Oral candidiasis is a common acute and long-term oral sequela of head and neck RT. These candida lesions frequently present as angular cheilitis and may appear as white and removable, chronic hyperplastic (nonremovable) or chronic erythematous (diffuse patchy erythema).


CHRONIC GVHD ORAL MANIFESTATIONS

Patients who have undergone allogeneic HSCT frequently develop GVHD, an alloimmune condition derived from an immune attack mediated by donor T cells recognizing antigens expressed on normal tissues. GVHD occurs following allogeneic HSCT because of disparities in minor histocompatibility antigens between donor and recipient, inherited independently of human leukocyte antigen genes (25). Acute GVHD has been classified historically as beginning within the first 100 days after allogeneic HSCT. Chronic GVHD may begin as early as 70 days or as late as 15 months after allogeneic transplant. Increased incidence of cGVHD may be related to the changing patterns of allogeneic HSCT.

The importance of oral cGVHD was recognized by the National Institutes of Health (NIH) Consensus Development Project on Criteria for Clinical Trials in cGVHD (26). Consensus documents have been published, including response criteria guidelines to measure clinical progression over time. The Schubert Oral Mucositis Rating Scale (OMRS) was validated under the auspices of this NIH Consensus Development Project (26). Treister et al. (27) analyzed inter-and intraobserver variability in the component and composite scores using the NIH oral cGVHD Activity Assessment Instrument. Twenty-four clinicians from six major HSCT centers scored high-quality intraoral photographs of 12 patients, followed by a second evaluation 1 week later. Although mean interrater reliability was poor to moderate and unacceptable for the clinical trial setting, greater concordance among the oral medicine experts, high intrarater reliability, and participant feedback suggest that formal training may decrease variability.

Approximately 80% of patients with extensive cGVHD have some type of oral involvement (28) that is a major contributing factor to the morbidity seen with allogeneic HSCT. Although oral lesions are most common in patients with extensive cGVHD, patients may also present with limited disease involving only the oral cavity. Oral cGVHD presents with tissue atrophy and erythema, lichenoid changes (hyperkeratotic striae, patches, plaques, and papules), and pseudomembranous ulcerations occurring typically on buccal and labial mucosa and the lateral tongue, angular stomatitis, and xerostomia (28).
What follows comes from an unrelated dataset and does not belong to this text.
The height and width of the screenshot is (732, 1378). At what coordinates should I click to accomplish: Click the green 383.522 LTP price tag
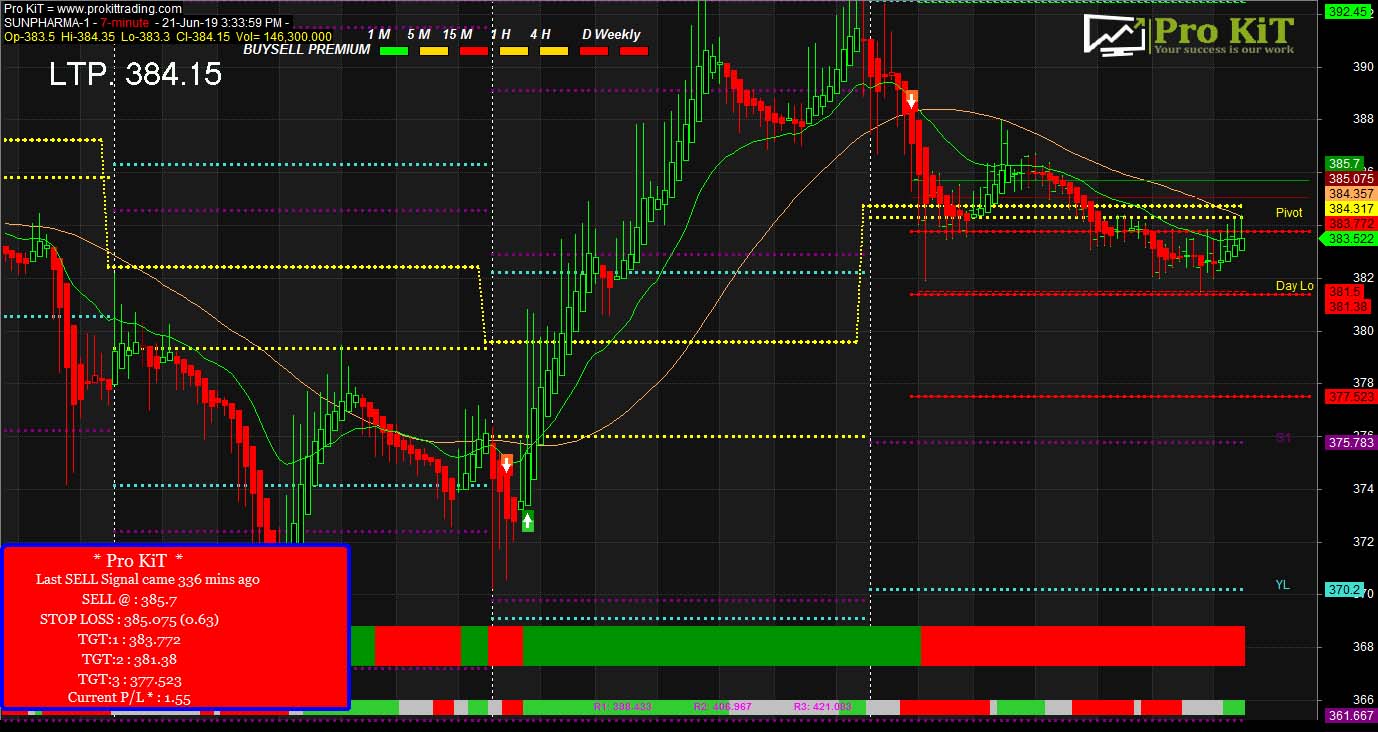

Treister et al. (29) correlated the distribution, type, and extent of lesions with patient-reported pain and discomfort. Almost all (93%) of ulcerations, 72% of erythematous lesions, and 76% of reticular lesions occurred on the buccal and labial mucosa and tongue. Ulcerations in the soft palate were uncommon and associated with increased pain. There was a statistically significant inverse relationship between the overall presence of ulceration and time since HSCT. Functional impact was significantly observed as restriction of oral intake due to discomfort. Decreased oral intake related to oral pain leads to serious clinical problems of weight loss and malnutrition.

Although oral cGHVD is one of the major long-term complications after allogenic HSCT, little is known about its pathogenesis. Imanguli et al. (30) have proposed a new pathogenic model of cGVHD in which production of type I interferon by plasmacytoid dendritic cells plays a central role in the initiation and continuation of cGVHD. Fall-Dickson et al. (31) have analyzed the relationship among clinical characteristics of oral cGVHD and related oral pain and dryness, salivary proinflammatory cytokine interleukin 6 (IL-6) and IL-Iα concentrations, and health-related quality of life. Salivary IL-6 was associated with oral cGVHD severity, oral
ulceration, and erythema, suggesting its use as a potential biomarker of active oral cGVHD.


STRATEGIES FOR PREVENTION AND TREATMENT OF ORAL COMPLICATIONS


Pretherapy Dental Evaluation and Intervention

Oral/dental stabilization prior to CT and RT is critically important to avoid serious sequelae and requires an experienced dental team and informed patients working together to provide adequate cleaning, eliminate sites of oral infection and trauma, and promote appropriate oral hygiene (32). Many health care institution-specific policies and preventive approaches exist for oral care for CT and RT patients.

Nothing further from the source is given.